Esquina Común was founded by Mexican chef Ana Dolores González and her Spanish partner, Carlos Pérez-Puelles, in late 2021. González previously worked at Expendio de Maíz, a restaurant in Mexico City, and in Peru. The restaurant could serve up to 14 customers and it was established in the living room of a leased department in the Roma neighborhood before the terrace was furnished. González's mother assisted her in the kitchen. The restaurant gained notoriety after a New York Times review titled "A Homey Restaurant Tucked Inside a Mexico City Apartment" by Michael Snyder.

Between 2022 and 2023, their landlord discovered that they were running a business and tripled the rent. González and Pérez-Puelles relocated to the Condesa neighborhood, to Fernando Montes de Oca Street. Both invested most of their savings to remodel the new location. Ignacio Medina described it as a "half-clandestine restaurant on the terrace of a coworking space at a crossroads in Condesa [with a] covered third floor that looks out onto the canopy of trees that shade the street".

== Reception ==
In his review for Siete Caníbales, Medina approved the ceviche but criticized the chicken breast. Coco Marett of Tatler Asia described that "[the] plates are pure magic, a mash-up of influences from Mexican to Mediterranean". Michele Lagalla of Cocina y Vino commented that the space is surreptitious and the plates are austere, detailed, and flavorful. Esquina Común was defined by the Travel + Leisure En Español editorial team as a restaurant that embodies modern Mexican cuisine, praising the atmosphere, the service, the tasting menu options, the catch of the day, and the wine selection.
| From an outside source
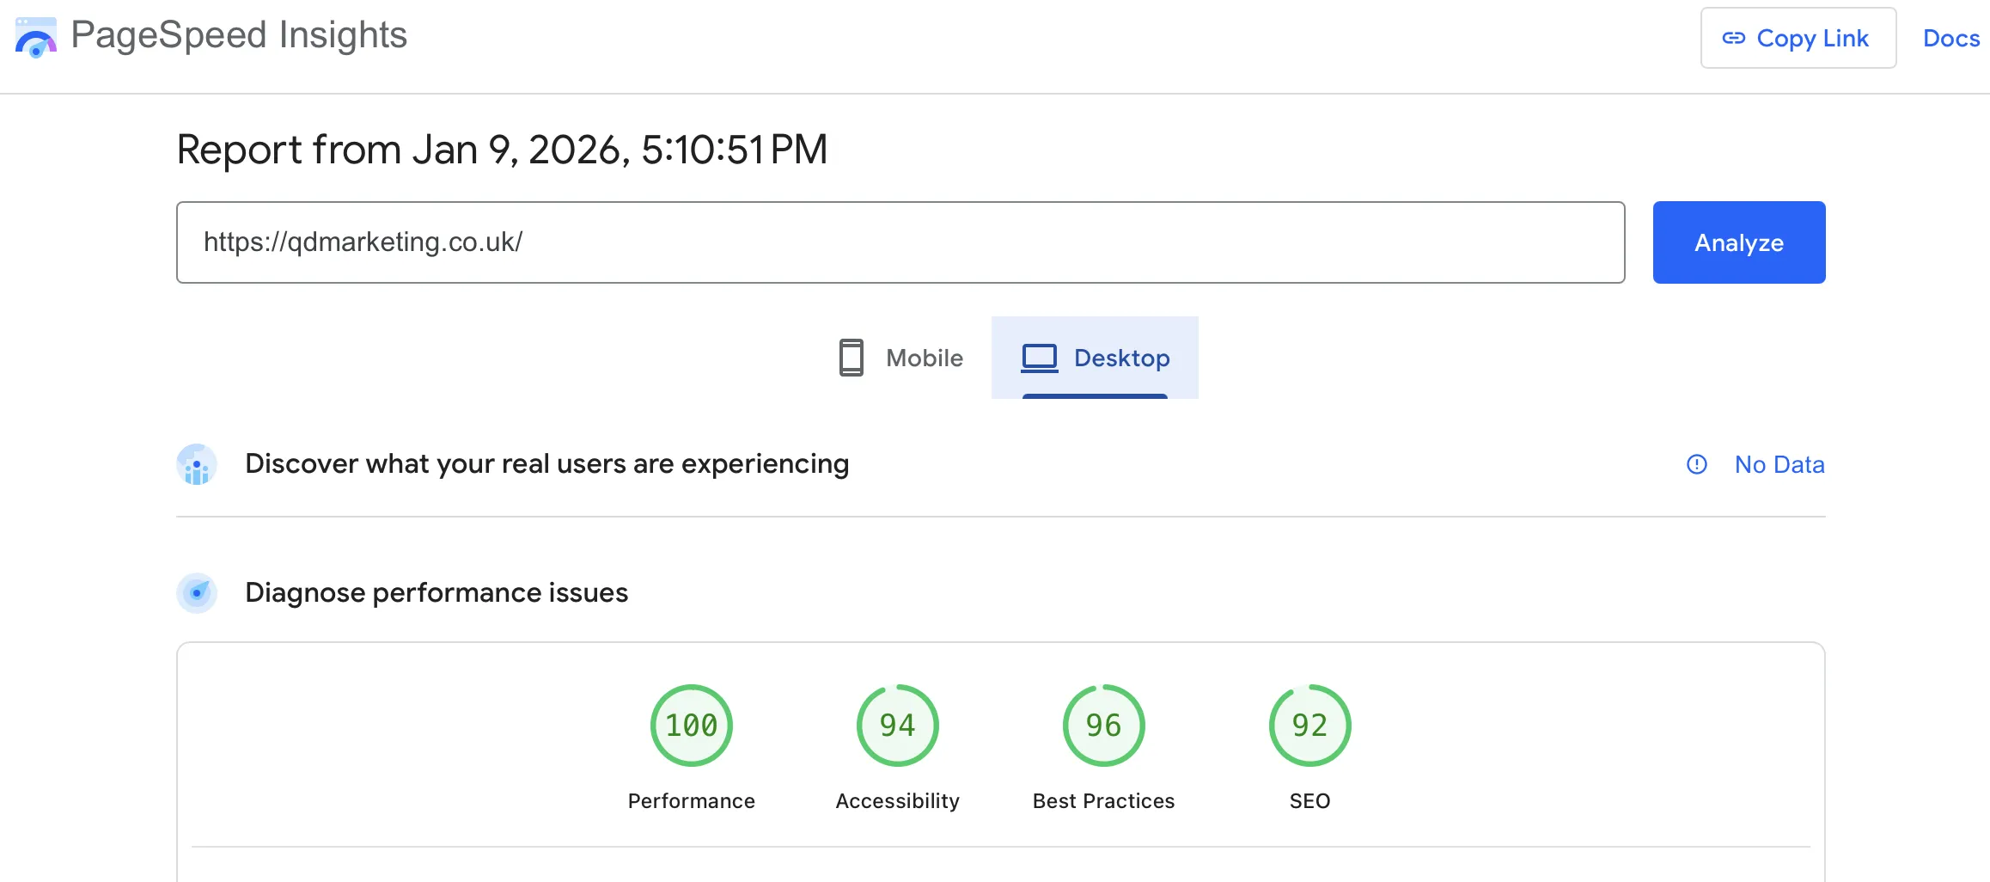Select the smartphone icon for Mobile view
The image size is (1990, 882).
[x=850, y=358]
When the Michelin Guide debuted in Mexico in 2024, it awarded eighteen restaurants with Michelin stars. Esquina Común received one star, meaning "high-quality cooking, worth a stop". The guide added: "[t]he covered rooftop setting is enhanced with bountiful greenery and a lovely, relaxed vibe" and was "[s]tyled like a tasting menu and portioned for two," adding that "[the] dishes [were] impressive".

Esquina Común, along with six other Michelin-starred restaurants in Mexico City, was honored by Martí Batres, the head of the Mexico City government. He presented the chefs with an onyx statuette as a token of appreciation for their role in promoting tourism in the city. The statuette's design is inspired by the pre-Hispanic sculpture The Young Woman of Amajac, in recognition of the significant contributions of indigenous women to national and international gastronomy.